Mary E.Carey said...

Another great post! You really bring life in Northampton to life.

Anonymous said...

Wow! you ARE in the flow!
all about eyes , eye contact AND blindnesses of different sorts
Wish the universe would speak to me so clearly!
Must be all of that dream life, art life,music, poetry you are in.
You are an exceptional being.
bowing

Anonymous said...

Small towns are full of poor plans, that's what makes life there so entertaining. Today's lesson: eye contact is bad, mmmkay?

Jim Neill said...

True, poor plans in small towns make for meaty blogs. There is a saying that if God made the country, and man the city, the devil made the small town. I intend no lessons by the way. Just noticing things.

Anonymous said...

Nice use of the word harbinger.
Llama

Anonymous said...

LLAMA,
Thanks for not excoriating him.
bowing

marginalutility said...

Bipolarity, which is a diagnosis created by a committee (have you ever heard of other diseases being created by committee? Very scientific) is not why she didn't pay you back. I'd venture to say she stopped paying you back b/c she's irresponsible & insensitive, & prob. this was exacerbated by financial difficulties.
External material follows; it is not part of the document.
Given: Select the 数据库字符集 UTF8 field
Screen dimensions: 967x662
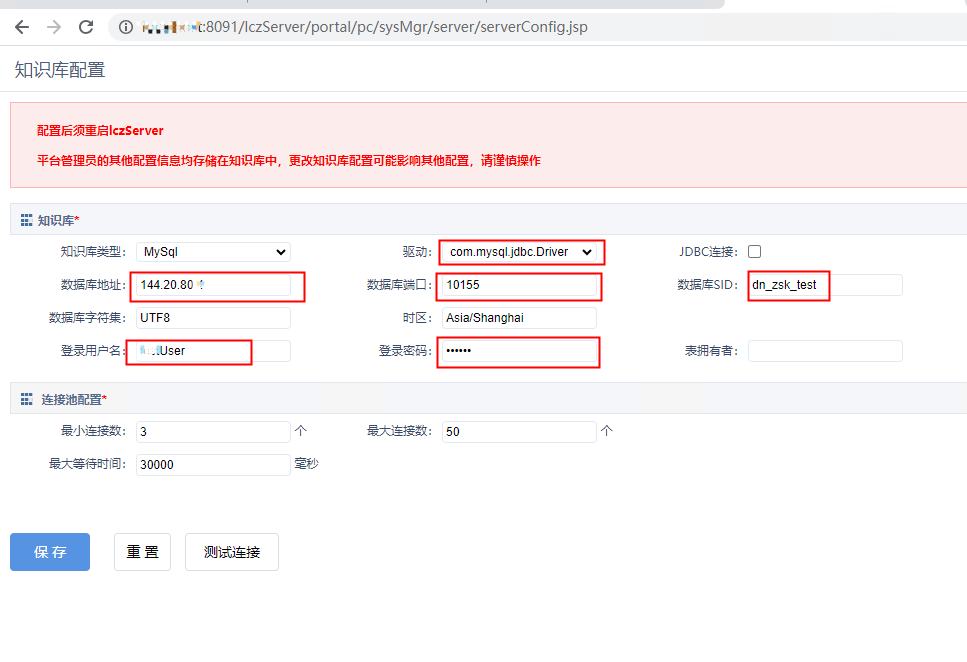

I'm sure @ different points in your life you could have been diagnosed w/bipolar disorder or some other "mental illness", too.
(For a more comprehensive view of a non Big Pharma influenced approach to understanding emotional extremes & mental illness, go here--www.freedom-center.org. Full disclosure--I'm on the board of this organization...)

Jim Neill said...

Sure,I hear you. In fact, yes, I experienced audio and visual hallucinations brought on by lack of sleep (along with other outside...errr...factors) that resembled descriptions I've heard of a bi-polar experience. This person describes herself with the term bi-polar. Disease by committee is obviously tricky when it comes to mental "illness" and motives are not always pure. Thanks for the link.